Cyril Ramaphosa.jpg
Cyril Ramaphosa

The Primate of the Anglican Church of Southern Africa has asked South African president Cyril Ramaphosa how he came to have $4 million in cash at his farm in Limpopo. In a statement released last month former State Security Agency (SSA) Director-General Arthur Fraser said he had filed a criminal complaint against President Ramaphosa at the Rosebank Police Station in Johannesburg.

Mr. Fraser said the charges follow in the wake of a coverup of the theft of over $4 million in February 2020, in collusion with a domestic worker, at the President’s Phala Phala farm in Waterberg, Limpopo. He alleged the president had sought to defeat the ends of justice by kidnapping of suspects, interrogating and bribing them and thereafter concealing the crime from the police.

On 10 June 2022 a statement released on behalf of the Most Rev Thabo Makgoba by his office urged the president to come clean about the source of the funds.
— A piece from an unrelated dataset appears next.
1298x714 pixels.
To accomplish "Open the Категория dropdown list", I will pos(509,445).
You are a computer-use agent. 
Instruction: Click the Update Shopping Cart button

“Although there does not appear to be any equivalence between the actions of President Ramaphosa in keeping large amounts of cash on his farm and the crimes committed under the previous administration, the public is owed quick and clear answers on whether he kept foreign currency in contravention of Reserve Bank regulations, and whether tax has been paid on sales from his farm. There cannot be one law for the rich and well-connected, and another for the rest of us.

“While the disgraceful scenes in Parliament yesterday are to be condemned in the strongest of terms, they illustrate how transparently and openly leaders of Government need to behave if they are to avoid opportunistic attacks on their leadership which damage the country and its image in the world.”

Opposition leaders have asked the president to step down, while the ruling African National Congress has expressed its confidence in President Ramaphonsa’s leadership. A party spokesman said it was too soon to speak of the president stepping aside. The ANC “has again expressed full confidence in the president of the ANC. You step aside when you are indicted to appear in a court of law and have been charged with serious crimes. As matters stand, President Cyril Ramaphosa has not been charged with any crime.”